Beeb@30 – Thirty years of the BBC Micro and Computer Literacy Project
The Computer Literacy Project was a BBC-led initiative to improve computing education in Britain. A new series entitled The Computer Programme was planned for 1982, and the corporation wanted their own machine to accompany it.
A number of British computing firms were approached to produce a machine to the BBC’s own specification. The contract was awarded to Acorn Computers, whose own Atom replacement machine, the Proton, was adapted to satisfy the criteria.
The resulting BBC Micro became the machine of choice for schools up and down the country, backed by the then Conservative government’s own desire to make Britain lead the world in computer education.

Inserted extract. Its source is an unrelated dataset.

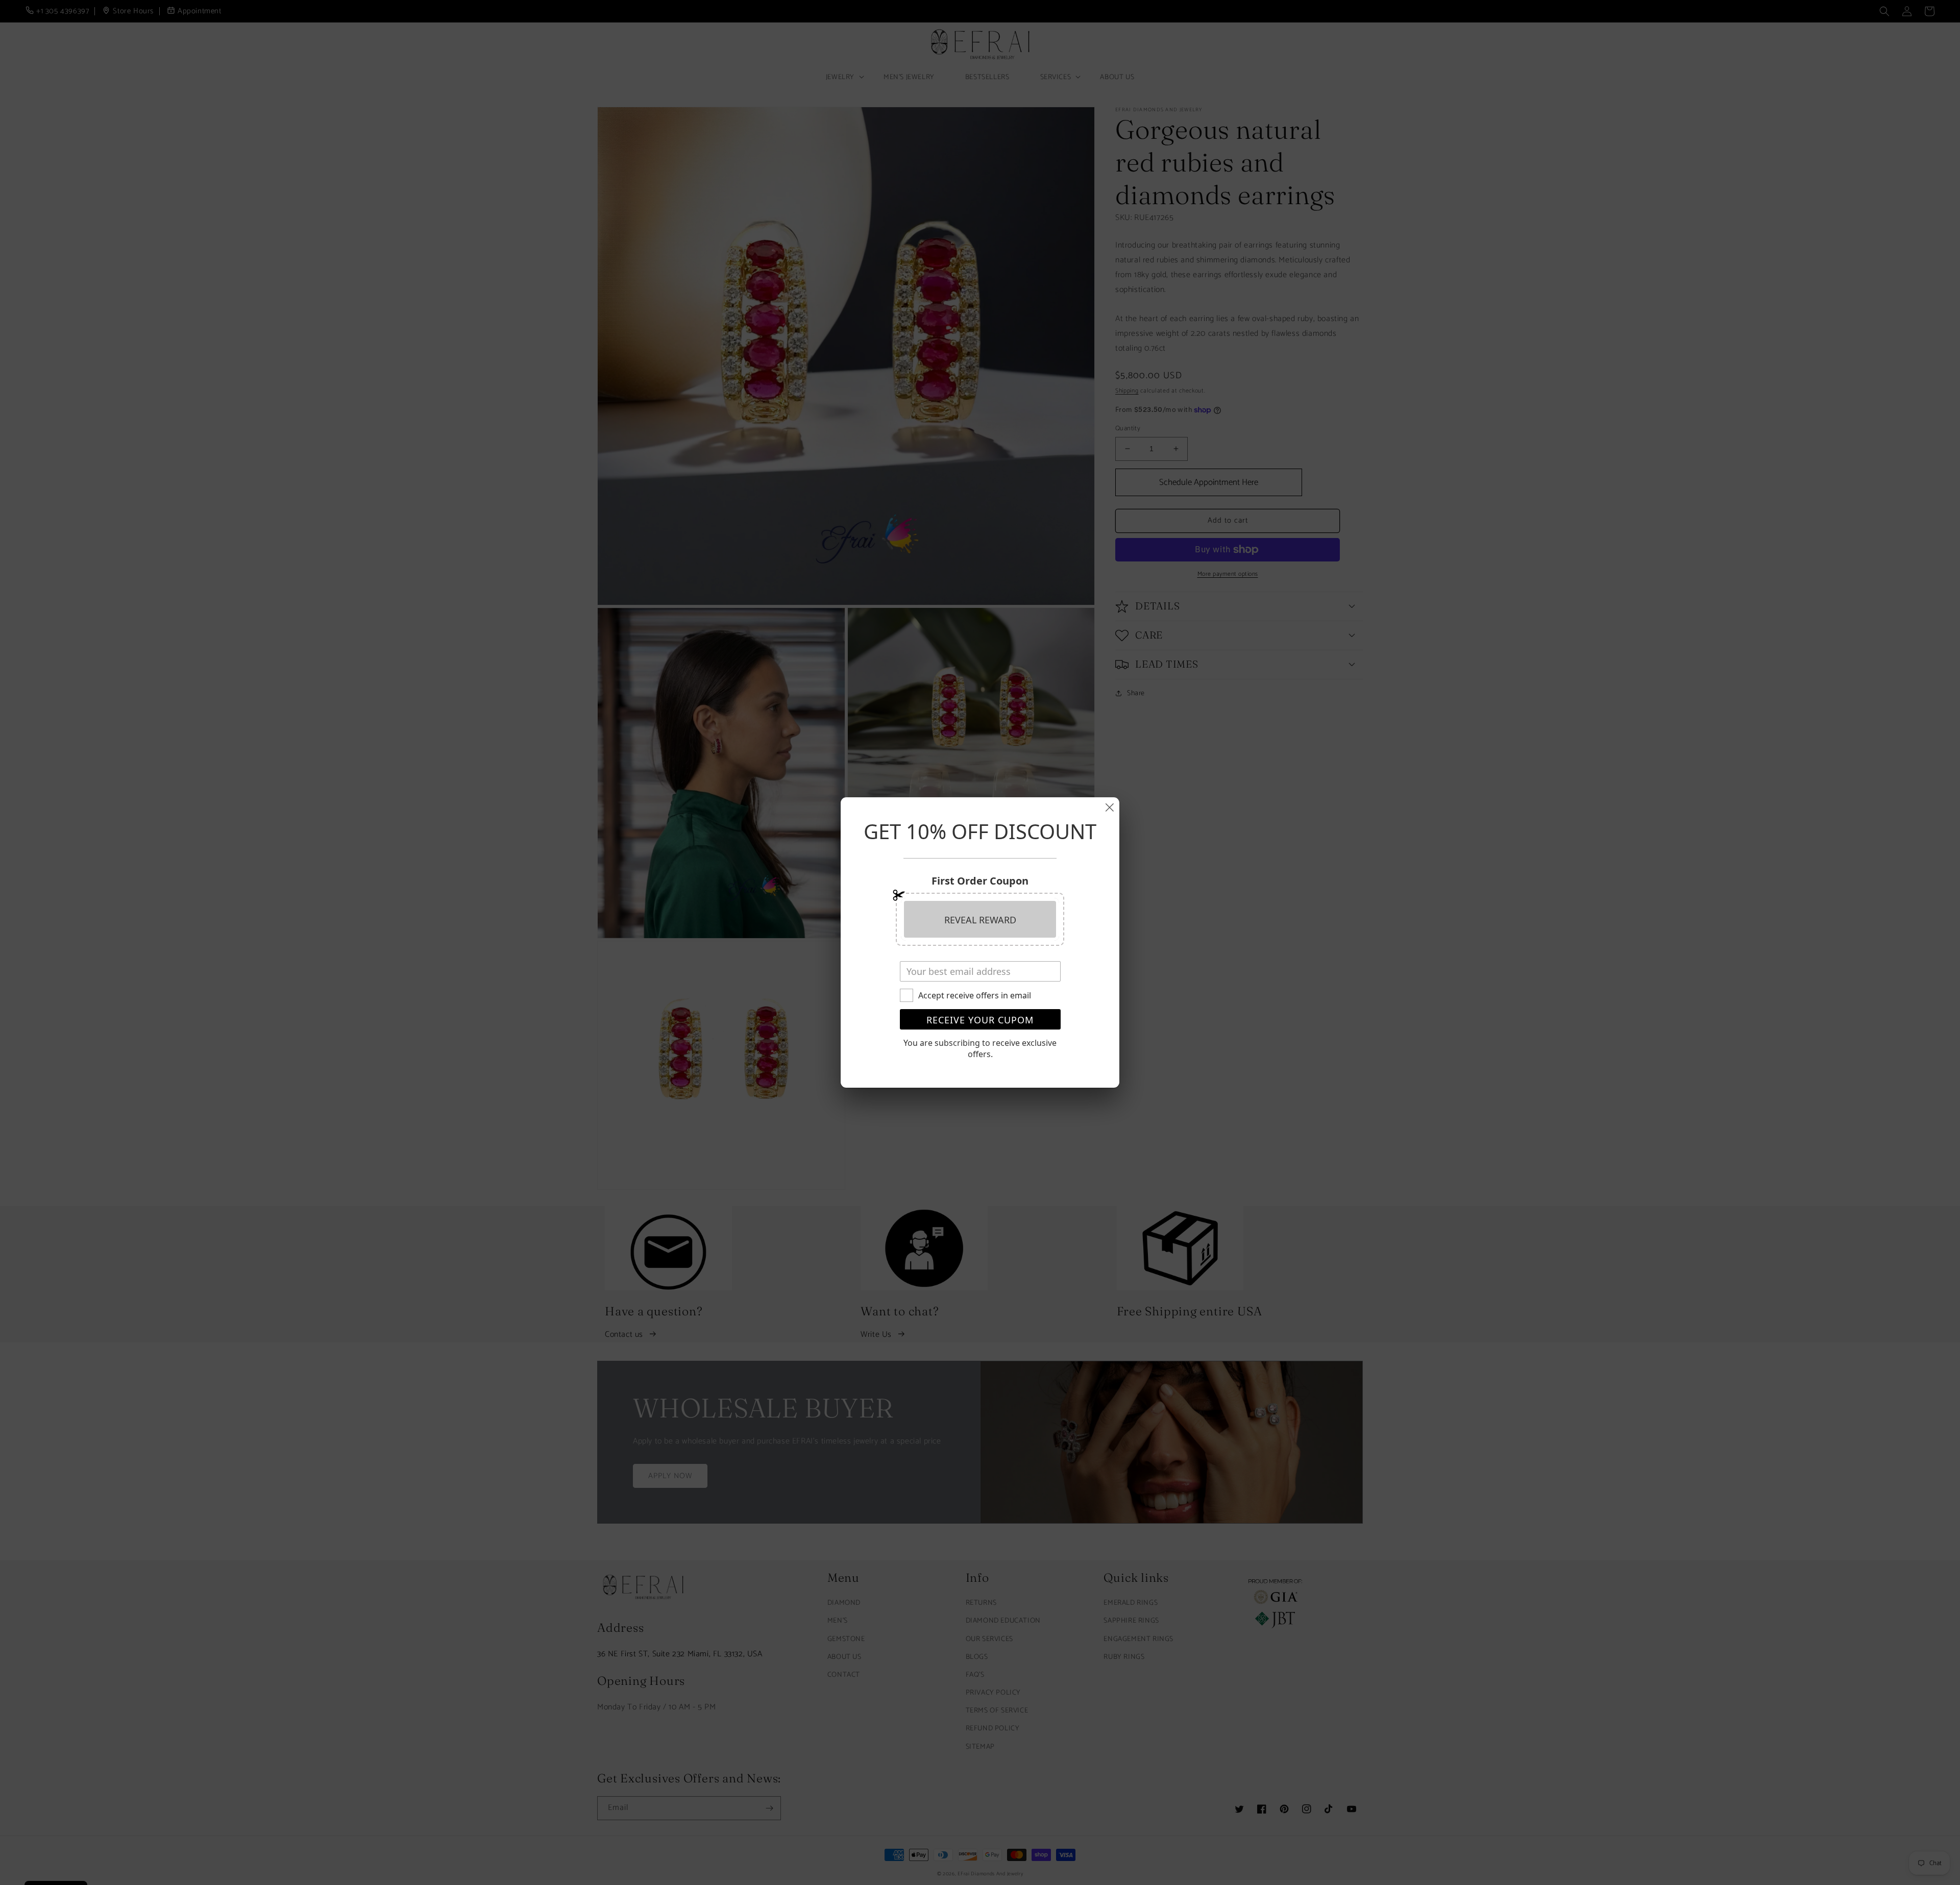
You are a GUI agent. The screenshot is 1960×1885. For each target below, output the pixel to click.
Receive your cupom (980, 1020)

Thirty years on, the BBC Micro is fondly remembered as being the computer that started a generation of careers in IT. It also begs the question – what did the Computer Literacy Project achieve, and how does it compare to how computing is taught now?

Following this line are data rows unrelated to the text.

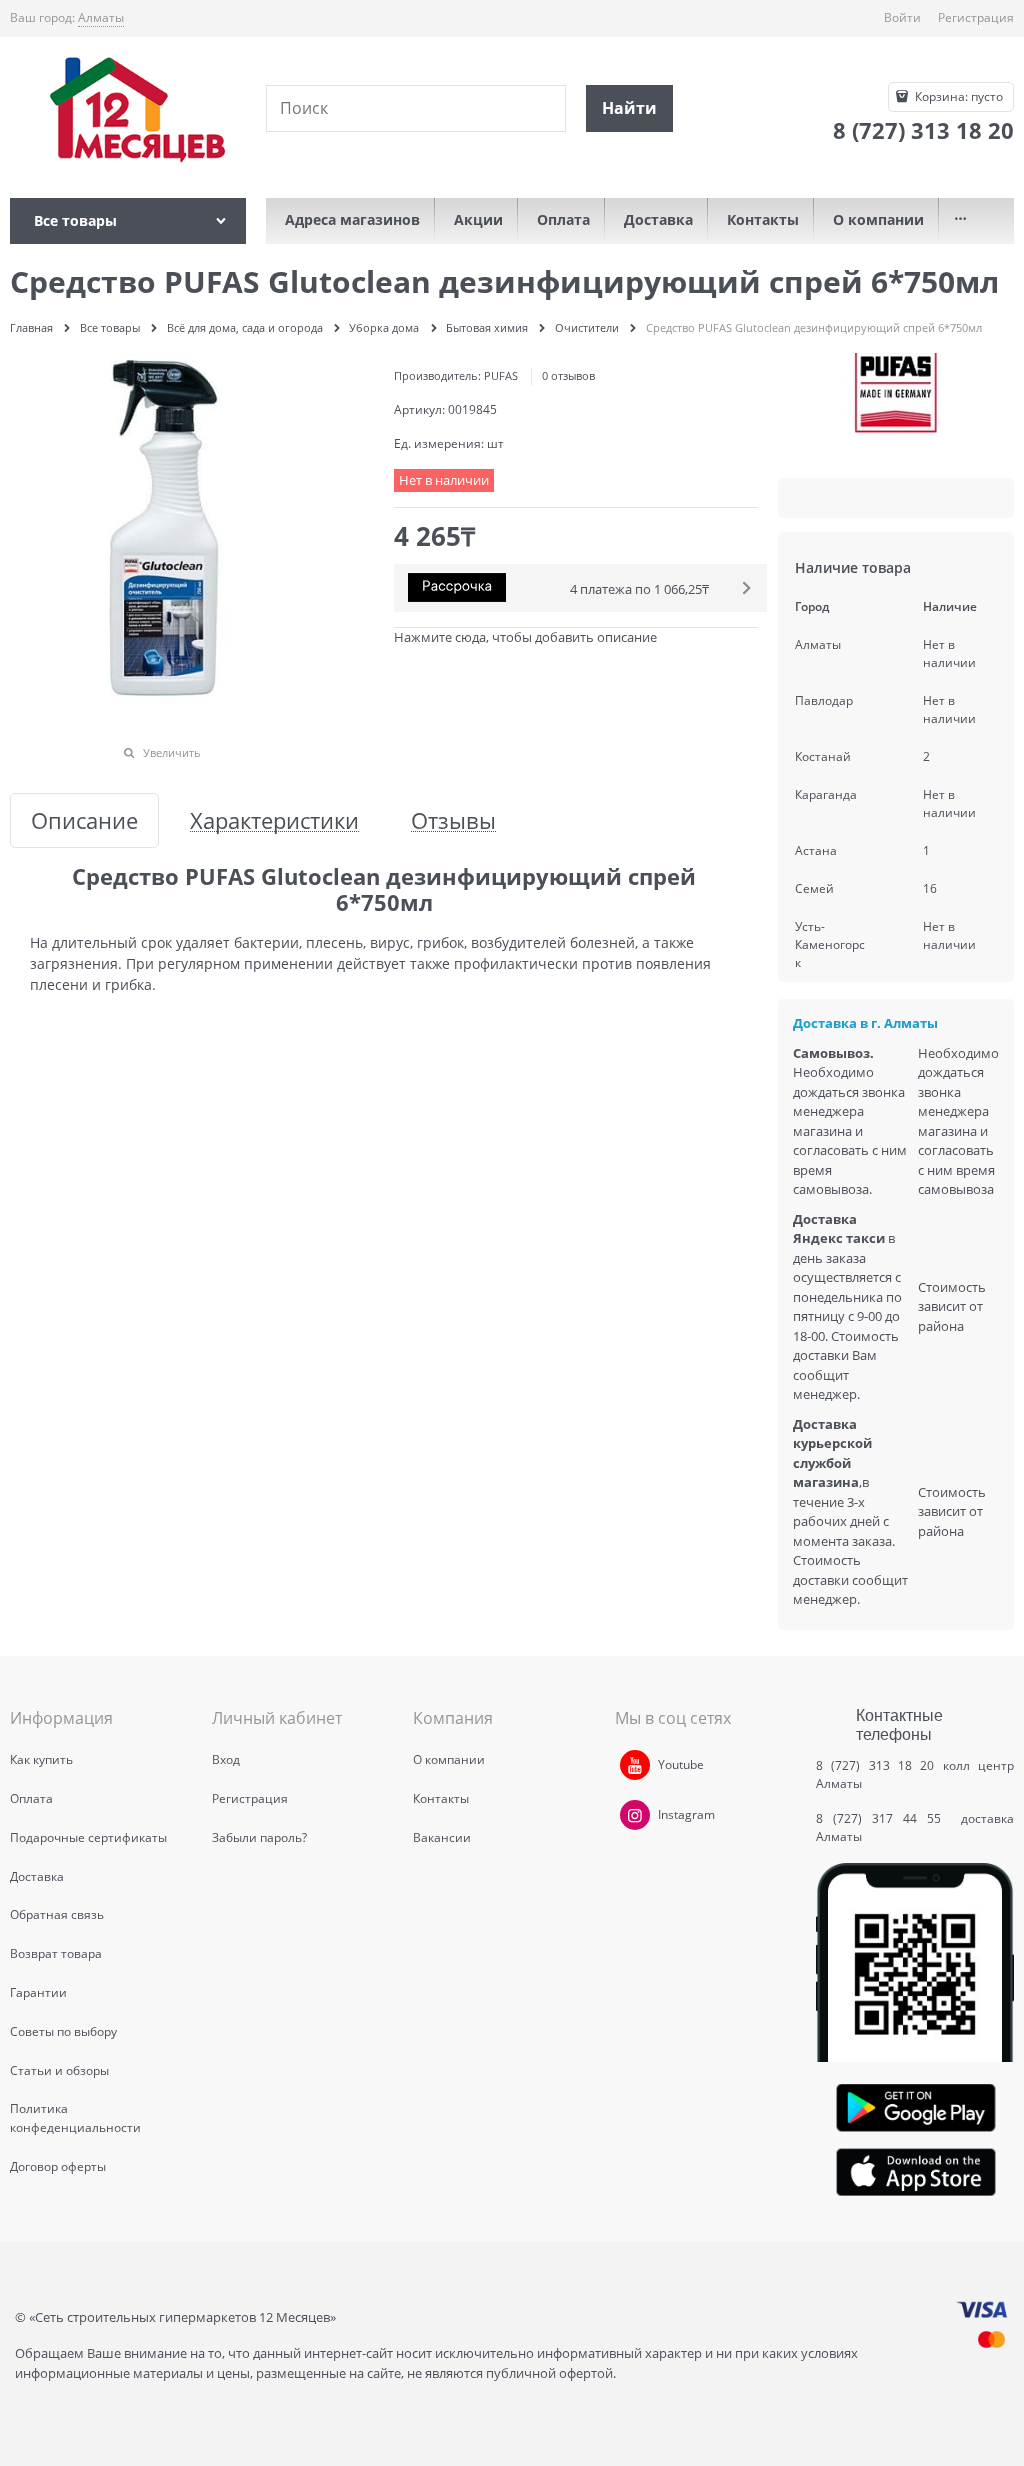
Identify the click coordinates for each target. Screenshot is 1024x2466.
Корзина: (957, 96)
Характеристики (274, 820)
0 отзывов (568, 375)
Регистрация (976, 17)
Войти (902, 17)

Beeb@30 will be a celebration with a twist, with the people who made it happen just over thirty years ago.
For more information and how to order tickets, please visit this page.

That’s not how I remember the BBC. It was the computer that really wet kids had because their mummy and daddy were minted. The electron was the computer less rich kids got. The Speccy and the C64 was the general computer of choice. I knew 2 kids with Atari 800XL’s, and they were kind of outcasts. All of those computers, even the Speccy, had better games. No one cared about the rest really.
It was also horribly out of date by the time I left school. I mean I left school in 1989/1990 and by that time the BBC was a total joke. I went to Sixth Form College and they had Archies (A3xx and A4xx) and I just loved those and defended them like crazy against all the kids with ST’s and Amigas, but the BBC was artificially propped up by the lack of willingness to invest in computers.